## Document text:
Tracers are featured by flash file from muzzle_flash_effect_1st_person & muzzle_flash_effect_3rd_person. There're also its alternatives for secondary functions like "muzzle_flash_effect_1st_person_alt" & "muzzle_flash_effect_3rd_person_alt". Without alternatives, weapon will use the default.

Alternatives are presented by "tracer frequency alt", shows tracers while using the Secondary Fire functions.

Firing Sound

Different weapons have different firing sounds and different loudness to them. Silencers generally make the biggest impact to weapon firing noise.

In Global Offensive, loud mechanical clicks are played alongside the firing sound when firing the final shots in a magazine, giving away that the weapon's magazine is emptying.

According to game_sounds_weapons.txt, silenced weapons don't have distant sounds. The difference of Silencers with none lies in this position.

"play_distant_version_1" is the cvar that located under "operator_stacks" & "start_stack" scripts, must be present to be able to concatenate the script in the braces below. In which, "entry_name" "<distant sound>" is the command that will pronounce distant sound, which will be setting up later with or without same base sound presets.

Base sounds can be found in each weapon visual on their prefabs. "sound_single_shot" refers to firing sound, "sound_special1" in turn refers to the secondary firing sound while using secondary functions; without "sound_special1", the weapon uses the default instead.

Secondary Fire

Some weapons (and sometimes equipment too) have a secondary fire ability (activated by pressing MOUSE2 by default). Secondary fire is usually a weapon's specialty or a different trait of the weapon.

List of secondary fire functions:


On the buy menu, weapons are categorized by their types. In older games, there are five categories on the buy menu for weapons: Pistols, Shotguns, SMG, Rifles, and Machine Guns. In Global Offensive, Shotguns and Machine Guns have been further combined into one "Heavy" category. For categorization purposes, this wiki will categorize weapons from a real-life standpoint, loosely applying the categories of the original Counter-Strike.


The only melee weapon featured in the Counter-Strike games is the basic knife. The knife only works in very close range, but it is devastating, has infinite ammunition and can score silent kills. They are given on spawn and under most circumstances cannot be dropped. In Global Offensive, after the January 27, 2016 update, knives can be dropped in Counter-Strike: Global Offensive, if the command mp_drop_knife_enable is set to 1 (enabled).

The Machete, once planned to be a usable weapon, is seen on AI-controlled Terrorists throughout the campaign of Counter-Strike: Condition Zero Deleted Scenes. This usable version was also cut from the original Counter-Strike and Condition Zero.

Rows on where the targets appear

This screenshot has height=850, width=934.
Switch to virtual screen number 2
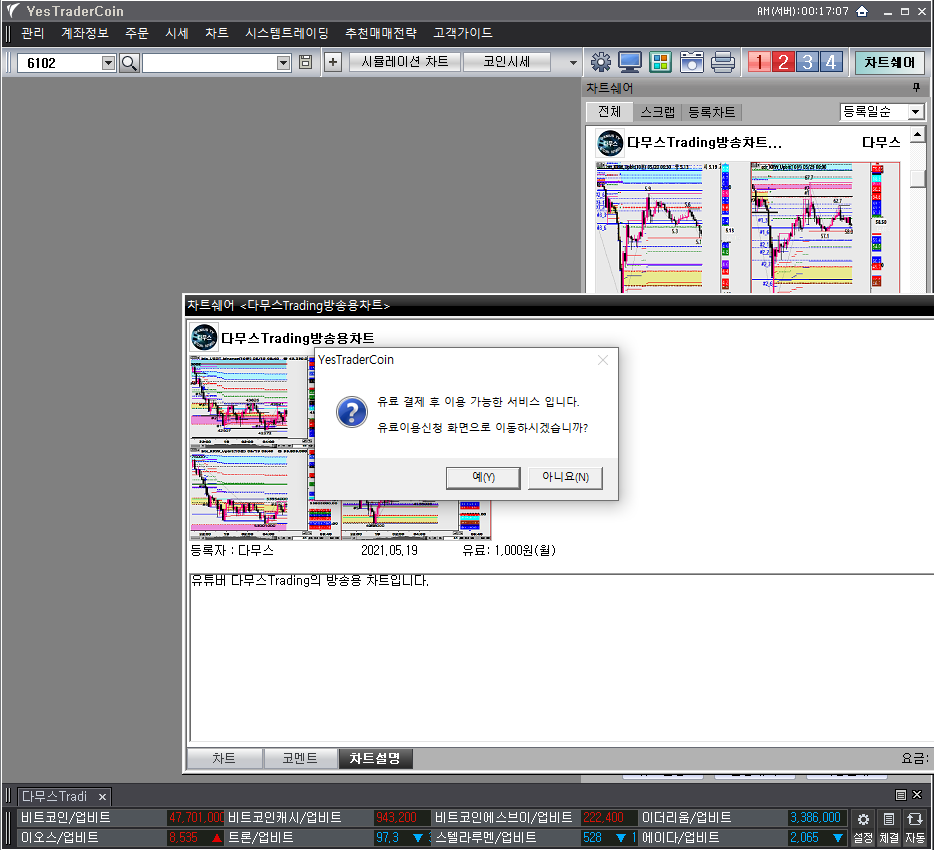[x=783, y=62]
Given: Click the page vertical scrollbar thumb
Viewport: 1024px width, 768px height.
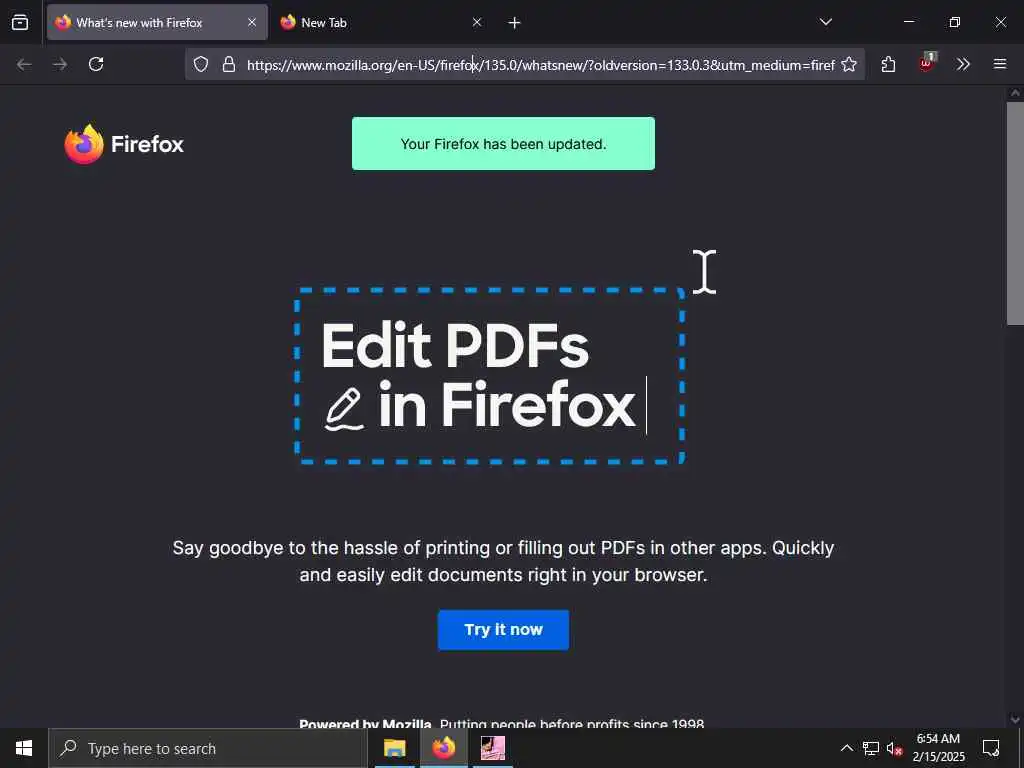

## What is needed:
Transcribe the part of the Counter-Strike weapons text that begins with the words containing "On the buy menu, weapons" and ends with "the original Counter-Strike.". The records have no connection to the Counter-Strike weapons text.

## Response:
On the buy menu, weapons are categorized by their types. In older games, there are five categories on the buy menu for weapons: Pistols, Shotguns, SMG, Rifles, and Machine Guns. In Global Offensive, Shotguns and Machine Guns have been further combined into one "Heavy" category. For categorization purposes, this wiki will categorize weapons from a real-life standpoint, loosely applying the categories of the original Counter-Strike.